R v Bradshaw (SCC, 2017)

In this criminal case the Supreme Court of Canada usefully restates the principled exception to the hearsay rule, while considering the extent to which corroborative evidence may be relied upon in aid of the reliability element of the exception [at paras 33-57]:
[1] Hearsay is an out-of-court statement tendered for the truth of its contents. It is presumptively inadmissible because — in the absence of the opportunity to cross-examine the declarant at the time the statement is made — it is often difficult for the trier of fact to assess its truth. Thus hearsay can threaten the integrity of the trial’s truth-seeking process and trial fairness. However, hearsay may exceptionally be admitted into evidence under the principled exception when it meets the criteria of necessity and threshold reliability.


[3] The following issue arises in this appeal: When can a trial judge rely on corroborative evidence to conclude that the threshold reliability of a hearsay statement is established?

[4] In my view, corroborative evidence may be used to assess threshold reliability if it overcomes the specific hearsay dangers presented by the statement. These dangers may be overcome on the basis of corroborative evidence if it shows, when considered as a whole and in the circumstances of the case, that the only likely explanation for the hearsay statement is the declarant’s truthfulness about, or the accuracy of, the material aspects of the statement. The material aspects are those relied on by the moving party for the truth of their contents.


[18] Hearsay can exceptionally be admitted into evidence if it is necessary and sufficiently reliable. This appeal raises the following question: When can a trial judge rely on corroborative evidence to conclude that the threshold reliability of a hearsay statement is established? To answer, I turn to the rationale for the rule against hearsay and for the principled exception to this rule.

(1) The Principled Exception to the Hearsay Rule

[19] The truth-seeking process of a trial is predicated on the presentation of evidence in court. Litigants make their case by presenting real evidence and viva voce testimony to the trier of fact. In court, witnesses give testimony under oath or solemn affirmation. The trier of fact directly observes the real evidence and hears the testimony, so there is no concern that the evidence was recorded inaccurately. This process gives the trier of fact robust tools for testing the truthfulness of evidence and assessing its value. To determine whether a witness is telling the truth, the trier of fact can observe the witness’s demeanor and assess whether the testimony withstands testing through cross-examination (R. v. Khelawon, 2006 SCC 57 (CanLII), [2006] 2 S.C.R. 787, at para. 35).
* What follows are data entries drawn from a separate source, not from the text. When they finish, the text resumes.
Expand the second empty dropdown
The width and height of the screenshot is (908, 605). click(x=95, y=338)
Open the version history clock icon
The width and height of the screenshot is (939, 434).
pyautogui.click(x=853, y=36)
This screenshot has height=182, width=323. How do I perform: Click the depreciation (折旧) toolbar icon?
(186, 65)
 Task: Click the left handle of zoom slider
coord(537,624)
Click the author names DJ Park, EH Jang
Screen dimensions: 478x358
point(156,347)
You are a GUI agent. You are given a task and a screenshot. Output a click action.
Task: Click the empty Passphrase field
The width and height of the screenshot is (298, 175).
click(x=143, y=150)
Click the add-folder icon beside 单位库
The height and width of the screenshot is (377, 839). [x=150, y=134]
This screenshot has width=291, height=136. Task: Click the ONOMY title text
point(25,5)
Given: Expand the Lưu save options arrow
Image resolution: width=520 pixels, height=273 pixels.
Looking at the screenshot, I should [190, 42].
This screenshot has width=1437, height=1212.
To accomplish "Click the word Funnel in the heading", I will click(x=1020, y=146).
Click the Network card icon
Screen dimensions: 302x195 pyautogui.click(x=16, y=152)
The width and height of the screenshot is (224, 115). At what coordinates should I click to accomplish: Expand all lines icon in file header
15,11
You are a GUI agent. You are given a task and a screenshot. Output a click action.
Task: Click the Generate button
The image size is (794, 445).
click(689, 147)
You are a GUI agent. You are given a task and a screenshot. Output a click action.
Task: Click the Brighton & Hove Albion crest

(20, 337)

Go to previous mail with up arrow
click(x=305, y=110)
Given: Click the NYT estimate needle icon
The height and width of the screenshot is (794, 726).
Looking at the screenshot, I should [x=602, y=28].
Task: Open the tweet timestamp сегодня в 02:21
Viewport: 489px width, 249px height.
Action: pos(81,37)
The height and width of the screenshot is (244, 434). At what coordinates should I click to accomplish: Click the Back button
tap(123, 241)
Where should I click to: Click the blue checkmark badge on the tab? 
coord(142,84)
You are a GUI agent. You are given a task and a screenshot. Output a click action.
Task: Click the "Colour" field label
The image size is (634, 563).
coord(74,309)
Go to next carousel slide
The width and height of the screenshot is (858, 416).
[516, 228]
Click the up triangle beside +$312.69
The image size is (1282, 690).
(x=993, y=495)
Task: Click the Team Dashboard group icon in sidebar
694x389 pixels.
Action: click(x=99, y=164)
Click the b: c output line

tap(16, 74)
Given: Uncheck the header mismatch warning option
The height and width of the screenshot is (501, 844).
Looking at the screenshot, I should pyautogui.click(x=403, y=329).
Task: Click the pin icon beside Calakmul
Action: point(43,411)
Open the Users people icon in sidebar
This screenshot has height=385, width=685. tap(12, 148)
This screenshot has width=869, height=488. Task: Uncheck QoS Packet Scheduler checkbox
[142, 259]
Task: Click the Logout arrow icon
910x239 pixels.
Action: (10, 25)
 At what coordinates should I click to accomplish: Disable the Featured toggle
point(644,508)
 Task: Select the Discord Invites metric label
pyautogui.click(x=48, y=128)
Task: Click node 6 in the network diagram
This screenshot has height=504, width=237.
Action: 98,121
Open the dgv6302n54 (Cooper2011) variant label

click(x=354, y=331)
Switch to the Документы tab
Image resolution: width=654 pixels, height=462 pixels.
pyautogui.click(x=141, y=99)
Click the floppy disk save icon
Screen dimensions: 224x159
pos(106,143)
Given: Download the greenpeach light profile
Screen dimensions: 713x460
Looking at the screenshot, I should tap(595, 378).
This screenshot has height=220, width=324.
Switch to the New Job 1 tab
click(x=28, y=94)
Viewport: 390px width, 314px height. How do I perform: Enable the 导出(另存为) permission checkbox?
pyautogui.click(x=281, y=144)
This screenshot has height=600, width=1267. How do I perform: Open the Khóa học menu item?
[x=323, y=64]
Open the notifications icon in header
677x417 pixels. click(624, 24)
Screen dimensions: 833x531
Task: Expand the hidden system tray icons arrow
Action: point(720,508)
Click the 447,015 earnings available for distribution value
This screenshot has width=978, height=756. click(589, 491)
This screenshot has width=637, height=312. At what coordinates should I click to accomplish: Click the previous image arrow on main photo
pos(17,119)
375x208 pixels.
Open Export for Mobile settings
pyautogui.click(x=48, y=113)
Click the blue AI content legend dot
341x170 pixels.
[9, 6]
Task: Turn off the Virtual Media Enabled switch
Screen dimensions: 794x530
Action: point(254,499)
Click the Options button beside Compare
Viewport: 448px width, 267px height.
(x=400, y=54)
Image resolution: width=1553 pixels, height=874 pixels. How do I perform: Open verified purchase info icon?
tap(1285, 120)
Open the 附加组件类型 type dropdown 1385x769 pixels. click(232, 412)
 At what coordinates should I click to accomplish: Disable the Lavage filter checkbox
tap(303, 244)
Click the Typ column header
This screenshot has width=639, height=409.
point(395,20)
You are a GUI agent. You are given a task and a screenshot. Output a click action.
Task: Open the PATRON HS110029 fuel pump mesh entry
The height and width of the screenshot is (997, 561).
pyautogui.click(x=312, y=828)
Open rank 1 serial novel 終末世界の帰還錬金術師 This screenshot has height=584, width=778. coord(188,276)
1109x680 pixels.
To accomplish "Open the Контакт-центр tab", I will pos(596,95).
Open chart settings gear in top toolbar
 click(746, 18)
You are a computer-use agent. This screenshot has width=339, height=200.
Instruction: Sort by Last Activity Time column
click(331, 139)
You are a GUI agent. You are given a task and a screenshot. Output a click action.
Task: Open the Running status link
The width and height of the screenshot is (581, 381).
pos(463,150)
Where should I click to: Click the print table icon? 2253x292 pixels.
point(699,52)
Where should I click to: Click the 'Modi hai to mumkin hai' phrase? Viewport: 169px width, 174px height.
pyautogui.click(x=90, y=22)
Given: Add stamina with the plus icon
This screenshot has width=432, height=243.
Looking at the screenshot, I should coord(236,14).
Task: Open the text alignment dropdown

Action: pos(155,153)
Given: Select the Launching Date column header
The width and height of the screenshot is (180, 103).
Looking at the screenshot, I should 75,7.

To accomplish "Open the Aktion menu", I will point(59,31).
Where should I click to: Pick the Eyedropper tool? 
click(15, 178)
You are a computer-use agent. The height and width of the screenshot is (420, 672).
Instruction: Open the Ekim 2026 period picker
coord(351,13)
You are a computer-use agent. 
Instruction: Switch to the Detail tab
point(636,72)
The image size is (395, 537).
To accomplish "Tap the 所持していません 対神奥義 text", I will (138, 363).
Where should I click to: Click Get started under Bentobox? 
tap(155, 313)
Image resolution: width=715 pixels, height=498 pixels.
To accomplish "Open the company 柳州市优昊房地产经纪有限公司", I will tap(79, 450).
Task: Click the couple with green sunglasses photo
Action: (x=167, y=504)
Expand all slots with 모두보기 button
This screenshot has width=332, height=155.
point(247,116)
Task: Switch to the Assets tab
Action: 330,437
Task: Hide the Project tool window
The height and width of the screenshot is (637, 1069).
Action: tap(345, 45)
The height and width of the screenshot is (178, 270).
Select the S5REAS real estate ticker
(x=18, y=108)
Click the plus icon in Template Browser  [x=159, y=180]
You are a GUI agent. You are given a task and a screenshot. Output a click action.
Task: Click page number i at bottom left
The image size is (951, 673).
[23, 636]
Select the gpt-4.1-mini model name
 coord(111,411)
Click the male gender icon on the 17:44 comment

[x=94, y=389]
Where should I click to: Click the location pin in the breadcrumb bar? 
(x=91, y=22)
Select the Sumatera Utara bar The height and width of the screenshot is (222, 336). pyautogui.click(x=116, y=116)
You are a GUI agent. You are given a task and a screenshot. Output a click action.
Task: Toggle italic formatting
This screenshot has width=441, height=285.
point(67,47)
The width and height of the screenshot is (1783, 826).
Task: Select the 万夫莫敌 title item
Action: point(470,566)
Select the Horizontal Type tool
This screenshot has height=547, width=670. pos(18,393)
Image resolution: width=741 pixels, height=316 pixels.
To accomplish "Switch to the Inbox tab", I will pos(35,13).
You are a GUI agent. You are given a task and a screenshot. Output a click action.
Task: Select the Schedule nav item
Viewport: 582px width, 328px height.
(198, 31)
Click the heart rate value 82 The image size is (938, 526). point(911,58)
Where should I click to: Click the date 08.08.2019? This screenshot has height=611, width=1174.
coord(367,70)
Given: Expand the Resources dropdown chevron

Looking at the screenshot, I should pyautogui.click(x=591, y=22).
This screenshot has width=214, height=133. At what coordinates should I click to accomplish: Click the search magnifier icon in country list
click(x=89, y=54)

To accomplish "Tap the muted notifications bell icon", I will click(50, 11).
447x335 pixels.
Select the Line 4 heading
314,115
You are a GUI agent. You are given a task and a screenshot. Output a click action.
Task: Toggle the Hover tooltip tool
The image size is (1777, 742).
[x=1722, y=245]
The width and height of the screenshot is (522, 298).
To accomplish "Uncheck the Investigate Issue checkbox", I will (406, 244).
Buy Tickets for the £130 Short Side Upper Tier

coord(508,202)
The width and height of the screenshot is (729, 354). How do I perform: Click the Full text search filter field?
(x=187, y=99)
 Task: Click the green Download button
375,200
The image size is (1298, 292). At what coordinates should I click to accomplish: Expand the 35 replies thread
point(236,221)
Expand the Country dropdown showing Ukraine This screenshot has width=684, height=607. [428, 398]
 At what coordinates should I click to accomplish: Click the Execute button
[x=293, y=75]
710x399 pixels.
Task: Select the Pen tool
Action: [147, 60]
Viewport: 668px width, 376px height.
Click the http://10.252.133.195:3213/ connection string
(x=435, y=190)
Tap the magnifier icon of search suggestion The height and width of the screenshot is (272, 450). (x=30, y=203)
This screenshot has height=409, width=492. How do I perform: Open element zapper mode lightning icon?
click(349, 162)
[20] Hearsay is an out-of-court statement tendered for the truth of its contents. Because hearsay is declared outside of court, it is often difficult for the trier of fact to assess whether it is trustworthy. Generally, hearsay is not taken under oath, the trier of fact cannot observe the declarant’s demeanor as she makes the statement, and hearsay is not tested through cross-examination (R. v. B. (K.G.), 1993 CanLII 116 (SCC), [1993] 1 S.C.R. 740, at p. 764). Allowing a trier of fact to consider hearsay can therefore compromise trial fairness and the trial’s truth-seeking process. The hearsay statement may be inaccurately recorded, and the trier of fact cannot easily investigate the declarant’s perception, memory, narration, or sincerity (Khelawon, at para. 2). As Fish J. explains in R. v. Baldree, 2013 SCC 35 (CanLII), [2013] 2 S.C.R. 520:
First, the declarant may have misperceived the facts to which the hearsay statement relates; second, even if correctly perceived, the relevant facts may have been wrongly remembered; third, the declarant may have narrated the relevant facts in an unintentionally misleading manner; and finally, the declarant may have knowingly made a false assertion. The opportunity to fully probe these potential sources of error arises only if the declarant is present in court and subject to cross-examination. [Emphasis in original; para. 32.]
[21] Given the dangers that hearsay evidence presents, “[t]he fear is that untested hearsay evidence may be afforded more weight than it deserves” (Khelawon, at para. 35). Therefore, while all relevant evidence is generally admissible, hearsay is presumptively inadmissible (Khelawon, at paras. 2-3).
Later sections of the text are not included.